Ruusuvuori, l'erede di Nieminen con l'Italia in panchina

Emil Ruusuvuori è il suo progetto più importante. Da quanto lo segue?

“Abbiamo aperto l'accademia nel 2013 ed Emil è entrato a far parte del gruppo proprio quell'anno. Era un'accademia particolare, con un massimo di 15 giocatori, strutturata per il mercato finlandese, dunque per un bacino piuttosto piccolo. Abbiamo preso un paio di russi, ma un tedesco non va certo ad allenarsi in Finlandia. Sotto il profilo economico, noi avevamo 3-4 grossi sponsor ed era la condizione ideale perché così i ragazzi pagavano pochissimo. E noi potevamo scegliere davvero quelli che meritavano di andare avanti”.

Emil è un ragazzo che definirei artistico e sensibile. Se non ne aveva voglia, nessuno gli faceva cambiare idea. Ha rischiato di smettere, ma lo abbiamo aiutato e tra i 15 e i 16 anni ha ottenuto dei buoni risultati a livello internazionale, cominciando a capire che ne valeva la pena. Poi ha avuto degli infortuni alla schiena che gli hanno fatto perdere tanto tempo in termini di esperienza competitiva. È cresciuto però dal punto di vista tecnico e della disciplina mentale, perché ha imparato a curare il corpo nella maniera migliore possibile. Dopo una sconfitta al Bonfiglio, però, ricordo bene un'ora di pianto in hotel. Quando sei un tennista 'pro' finlandese, sei spesso da solo e questo non è sempre facile da gestire”.

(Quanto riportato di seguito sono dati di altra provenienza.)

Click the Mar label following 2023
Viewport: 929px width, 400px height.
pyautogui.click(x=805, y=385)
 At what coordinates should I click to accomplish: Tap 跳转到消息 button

Quali sono gli obiettivi con lui?

“Al momento una delle nostre priorità è trovare continuità. Sappiamo che può battere giocatori molto forti, come ha già fatto con Karatsev e Thiem, ma deve vincere queste partite in fondo ai tornei, quando conta. Deve durare più settimane allo stesso livello. Nel 2021 per tre mesi non ha fatto punti, causa un mezzo infortunio che era più un mezzo alibi. Magari vince un match difficile e perde quello dopo, più semplice. Qui è il punto dove dobbiamo migliorare”.

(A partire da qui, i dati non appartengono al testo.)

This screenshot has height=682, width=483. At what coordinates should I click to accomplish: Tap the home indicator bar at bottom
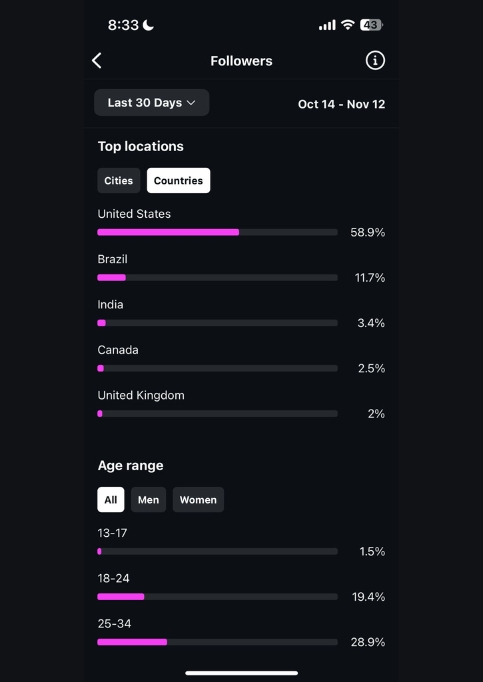click(x=242, y=673)
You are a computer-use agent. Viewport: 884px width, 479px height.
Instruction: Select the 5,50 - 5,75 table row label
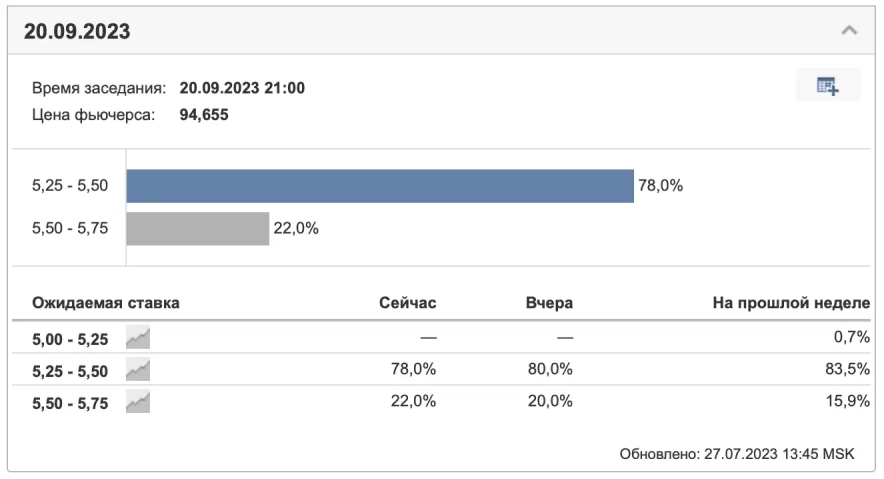pyautogui.click(x=70, y=402)
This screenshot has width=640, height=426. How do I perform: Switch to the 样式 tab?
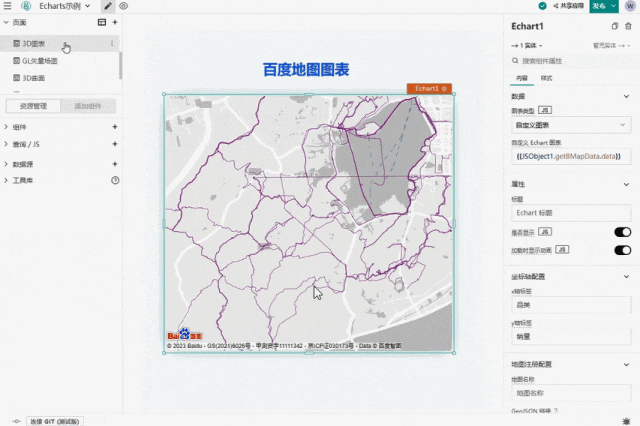tap(546, 78)
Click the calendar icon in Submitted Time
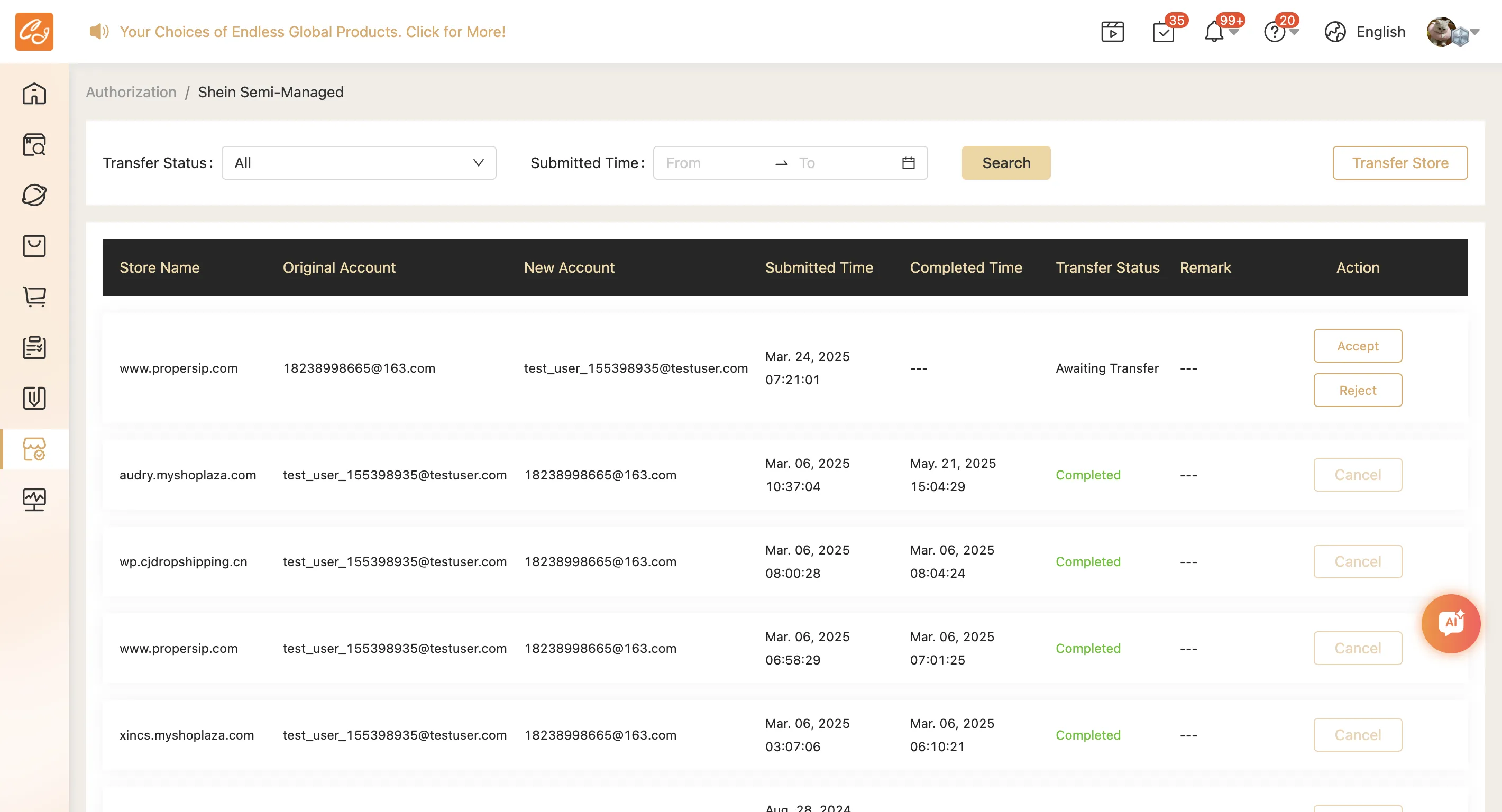 click(908, 163)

Il nostro rapporto? Sono anche un po' psicologo perché è un aspetto del coaching che mi piace. Quando hai ragazzi giovani devi essere così, del resto. Parli con persone in formazione che cercano di trovare la loro strada ma hanno davanti tante sfide da affrontare. È un adattamento costante a quello che ti capita, spesso per la prima volta. Nel caso di Emil tutto è amplificato, poiché lui a livello comunicativo non è il più espressivo di tutti, bisogna capirlo senza che lui parli”. 

“Prima del lockdown era rimasto fuori dai top 100 per 3 posti, e per sei mesi è rimasto lì nel limbo. Poi ci è entrato, ma a lungo è rimasto nel dubbio di poterci entrare o meno. In quel periodo siamo stati fortunati, perché Casper Ruud è venuto ad allenarsi con noi alcune volte, e siamo riusciti a lavorare in modo dignitoso anche nei momenti più duri della pandemia. Ora speriamo di continuare a crescere, sempre un passo alla volta”.